I Love You, It’s Cool gioca sull’espansione dei synth che si ingrossano ad ogni nota, le percussioni a seguirli e la voce di John Philpot a fondersi col tutto completando il quadro di euforico riempimento dello spazio. C’è attenzione minuziosa all’interconnessione fra i brani perchè è progetto coeso e ascolto ben più funzionale se d’insieme, ricordando in questo il colosso di M83 Hurry Up, We’re Dreaming, seppur con meno intenzioni d’epicità e un occhio in più all’attitudine dancey. E le standout-tracks non mancano: Idle Heart è un turbinante, pulsante, luminoso pezzo elettro-rock, World Of Freakout vira sulla psichedelia e le stravaganze degli Animal Collective, Space Remains espone una gamma di percussioni tribali sommerse da elettronica cosmica ed instabile.

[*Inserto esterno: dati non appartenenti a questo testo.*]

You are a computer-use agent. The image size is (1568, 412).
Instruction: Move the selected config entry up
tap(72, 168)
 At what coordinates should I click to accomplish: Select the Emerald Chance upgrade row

Ciò che impedisce ad I Love You, It’s Cool non tanto di superare, quanto di eguagliare la riuscita del suo predecessore sono essenzialmente impatto, andatura e la mancanza di altezze magnificenti quali potevano essere quelle portate a Beast Rest Forth Mouth da una gemma quale Wholehearted Mess. Eppure è un grower album che ad ascolti ripetuti restituisce degna ricompensa. La chiave di lettura era stata d’altronde già fornita in anticipo dagli stessi Bear In Heaven attraverso bizzarra mossa promozionale: streaming integrale dell’album ma rallentato del 400,000%, per 2700 ore di musica continua ad accompagnare i fan fino alla release. Come a dire “ha bisogno del suo tempo ma ne vale la pena”.